§ Activity
Once the line containing "Instruction: Click the red" is found in the entries below, restate it and each following line word for word, stopping after the line containing "Task: Click the VISUAL EXPORT button".

§ Stored items from a collection
== Segment start ==

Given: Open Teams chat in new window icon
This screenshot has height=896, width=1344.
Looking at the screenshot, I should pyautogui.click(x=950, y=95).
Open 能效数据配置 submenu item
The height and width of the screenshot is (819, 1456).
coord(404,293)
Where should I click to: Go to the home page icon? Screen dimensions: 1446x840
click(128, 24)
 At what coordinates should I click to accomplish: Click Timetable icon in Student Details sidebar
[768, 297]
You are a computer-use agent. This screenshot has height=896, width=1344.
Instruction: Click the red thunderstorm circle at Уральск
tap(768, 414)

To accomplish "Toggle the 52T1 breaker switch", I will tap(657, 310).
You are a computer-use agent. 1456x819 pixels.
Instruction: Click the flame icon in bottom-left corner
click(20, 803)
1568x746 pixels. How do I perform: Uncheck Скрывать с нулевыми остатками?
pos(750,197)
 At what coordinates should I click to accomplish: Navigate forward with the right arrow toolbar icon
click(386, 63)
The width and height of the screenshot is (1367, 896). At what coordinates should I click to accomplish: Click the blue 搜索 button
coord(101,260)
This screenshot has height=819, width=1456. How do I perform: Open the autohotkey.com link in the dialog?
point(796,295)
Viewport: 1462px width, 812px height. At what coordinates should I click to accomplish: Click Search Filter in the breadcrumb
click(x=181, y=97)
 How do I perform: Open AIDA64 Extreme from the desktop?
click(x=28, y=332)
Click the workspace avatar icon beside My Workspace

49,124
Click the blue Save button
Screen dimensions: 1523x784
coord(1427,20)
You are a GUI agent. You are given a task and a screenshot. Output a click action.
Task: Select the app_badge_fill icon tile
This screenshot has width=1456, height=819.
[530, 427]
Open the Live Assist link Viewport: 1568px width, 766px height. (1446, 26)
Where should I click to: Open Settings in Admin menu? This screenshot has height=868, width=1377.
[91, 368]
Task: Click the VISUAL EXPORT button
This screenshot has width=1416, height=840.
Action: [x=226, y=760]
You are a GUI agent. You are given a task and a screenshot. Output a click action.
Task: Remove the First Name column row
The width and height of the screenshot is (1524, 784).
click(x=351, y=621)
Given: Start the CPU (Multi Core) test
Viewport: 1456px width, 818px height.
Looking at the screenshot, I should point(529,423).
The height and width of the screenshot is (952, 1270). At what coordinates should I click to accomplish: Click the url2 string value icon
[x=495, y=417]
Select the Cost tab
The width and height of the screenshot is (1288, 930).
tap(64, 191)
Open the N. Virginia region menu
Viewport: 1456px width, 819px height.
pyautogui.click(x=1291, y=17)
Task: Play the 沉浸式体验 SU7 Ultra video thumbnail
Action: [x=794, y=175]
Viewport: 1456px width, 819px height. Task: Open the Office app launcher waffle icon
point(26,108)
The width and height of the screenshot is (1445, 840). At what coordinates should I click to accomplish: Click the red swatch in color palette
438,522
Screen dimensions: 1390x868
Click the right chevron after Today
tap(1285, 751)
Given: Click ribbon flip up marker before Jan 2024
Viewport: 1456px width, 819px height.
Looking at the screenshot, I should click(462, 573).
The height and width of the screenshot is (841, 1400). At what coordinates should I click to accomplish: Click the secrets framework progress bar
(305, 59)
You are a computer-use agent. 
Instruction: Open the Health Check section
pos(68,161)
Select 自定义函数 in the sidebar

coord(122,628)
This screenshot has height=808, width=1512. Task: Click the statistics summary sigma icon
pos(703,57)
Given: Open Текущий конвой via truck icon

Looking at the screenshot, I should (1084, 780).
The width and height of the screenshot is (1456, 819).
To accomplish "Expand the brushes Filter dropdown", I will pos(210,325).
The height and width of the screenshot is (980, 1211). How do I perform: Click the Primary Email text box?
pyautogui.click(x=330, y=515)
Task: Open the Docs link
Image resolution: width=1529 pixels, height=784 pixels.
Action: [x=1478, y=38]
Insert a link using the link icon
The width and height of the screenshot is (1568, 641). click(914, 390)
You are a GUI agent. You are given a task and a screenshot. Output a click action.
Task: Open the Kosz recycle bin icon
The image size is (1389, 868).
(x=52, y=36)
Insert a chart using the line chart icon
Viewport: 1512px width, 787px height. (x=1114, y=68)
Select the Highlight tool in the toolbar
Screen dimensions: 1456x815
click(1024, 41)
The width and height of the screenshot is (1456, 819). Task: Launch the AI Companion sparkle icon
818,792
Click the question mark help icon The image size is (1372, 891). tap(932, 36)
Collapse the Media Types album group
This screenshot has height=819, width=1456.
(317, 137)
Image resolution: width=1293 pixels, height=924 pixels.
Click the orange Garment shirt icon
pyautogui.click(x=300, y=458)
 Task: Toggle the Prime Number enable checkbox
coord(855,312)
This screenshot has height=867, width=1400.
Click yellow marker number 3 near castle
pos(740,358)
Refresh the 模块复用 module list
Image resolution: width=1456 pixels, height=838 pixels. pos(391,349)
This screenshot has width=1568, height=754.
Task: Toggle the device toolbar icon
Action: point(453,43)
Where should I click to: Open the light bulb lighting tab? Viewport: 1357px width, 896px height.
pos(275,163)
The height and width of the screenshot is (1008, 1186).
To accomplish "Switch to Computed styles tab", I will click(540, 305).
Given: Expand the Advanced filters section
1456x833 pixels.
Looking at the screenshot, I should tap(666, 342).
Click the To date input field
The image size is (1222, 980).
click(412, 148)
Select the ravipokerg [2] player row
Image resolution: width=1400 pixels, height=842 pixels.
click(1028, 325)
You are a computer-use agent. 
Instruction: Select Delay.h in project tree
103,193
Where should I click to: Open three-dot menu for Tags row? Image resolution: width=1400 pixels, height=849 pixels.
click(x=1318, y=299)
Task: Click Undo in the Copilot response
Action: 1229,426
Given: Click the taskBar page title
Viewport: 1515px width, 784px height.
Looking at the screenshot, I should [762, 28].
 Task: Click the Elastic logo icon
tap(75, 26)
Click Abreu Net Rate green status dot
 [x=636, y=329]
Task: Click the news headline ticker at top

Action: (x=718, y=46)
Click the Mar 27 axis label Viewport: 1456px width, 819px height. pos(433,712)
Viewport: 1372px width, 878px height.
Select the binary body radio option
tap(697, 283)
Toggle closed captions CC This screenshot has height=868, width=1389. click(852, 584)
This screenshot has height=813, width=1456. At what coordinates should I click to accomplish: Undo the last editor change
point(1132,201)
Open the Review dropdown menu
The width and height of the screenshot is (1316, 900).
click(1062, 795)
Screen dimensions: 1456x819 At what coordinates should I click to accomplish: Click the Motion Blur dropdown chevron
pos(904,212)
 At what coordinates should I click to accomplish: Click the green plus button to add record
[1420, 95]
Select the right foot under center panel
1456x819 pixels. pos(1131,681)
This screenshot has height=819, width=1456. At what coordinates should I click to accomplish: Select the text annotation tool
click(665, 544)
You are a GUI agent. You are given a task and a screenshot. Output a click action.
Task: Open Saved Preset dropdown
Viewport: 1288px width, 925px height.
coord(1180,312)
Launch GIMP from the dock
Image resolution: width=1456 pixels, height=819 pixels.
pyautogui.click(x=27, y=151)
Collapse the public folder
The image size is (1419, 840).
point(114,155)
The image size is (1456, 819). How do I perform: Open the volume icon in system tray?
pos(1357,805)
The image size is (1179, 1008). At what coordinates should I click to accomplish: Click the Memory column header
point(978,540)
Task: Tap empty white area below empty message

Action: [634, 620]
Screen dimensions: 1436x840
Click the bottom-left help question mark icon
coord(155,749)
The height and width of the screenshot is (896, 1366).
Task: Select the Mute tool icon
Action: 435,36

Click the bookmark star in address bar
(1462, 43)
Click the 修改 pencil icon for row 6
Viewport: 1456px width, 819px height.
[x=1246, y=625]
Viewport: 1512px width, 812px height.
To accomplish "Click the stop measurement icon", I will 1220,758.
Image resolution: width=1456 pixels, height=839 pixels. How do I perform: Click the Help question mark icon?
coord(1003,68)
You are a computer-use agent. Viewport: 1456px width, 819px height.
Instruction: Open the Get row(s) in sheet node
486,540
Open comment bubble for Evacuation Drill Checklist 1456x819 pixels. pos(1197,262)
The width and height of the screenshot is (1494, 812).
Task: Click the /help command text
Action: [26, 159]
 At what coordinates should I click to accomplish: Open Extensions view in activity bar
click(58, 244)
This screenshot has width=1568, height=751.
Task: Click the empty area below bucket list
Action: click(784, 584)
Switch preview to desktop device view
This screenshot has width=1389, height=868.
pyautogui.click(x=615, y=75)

== Segment end ==

§ Answer box
Instruction: Click the red thunderstorm circle at Уральск
tap(768, 414)

To accomplish "Toggle the 52T1 breaker switch", I will tap(657, 310).
You are a computer-use agent. 1456x819 pixels.
Instruction: Click the flame icon in bottom-left corner
click(20, 803)
1568x746 pixels. How do I perform: Uncheck Скрывать с нулевыми остатками?
pos(750,197)
 At what coordinates should I click to accomplish: Navigate forward with the right arrow toolbar icon
click(386, 63)
The width and height of the screenshot is (1367, 896). At what coordinates should I click to accomplish: Click the blue 搜索 button
coord(101,260)
This screenshot has height=819, width=1456. How do I perform: Open the autohotkey.com link in the dialog?
point(796,295)
Viewport: 1462px width, 812px height. At what coordinates should I click to accomplish: Click Search Filter in the breadcrumb
click(x=181, y=97)
 How do I perform: Open AIDA64 Extreme from the desktop?
click(x=28, y=332)
Click the workspace avatar icon beside My Workspace

49,124
Click the blue Save button
Screen dimensions: 1523x784
coord(1427,20)
You are a GUI agent. You are given a task and a screenshot. Output a click action.
Task: Select the app_badge_fill icon tile
This screenshot has width=1456, height=819.
[530, 427]
Open the Live Assist link Viewport: 1568px width, 766px height. (1446, 26)
Where should I click to: Open Settings in Admin menu? This screenshot has height=868, width=1377.
[91, 368]
Task: Click the VISUAL EXPORT button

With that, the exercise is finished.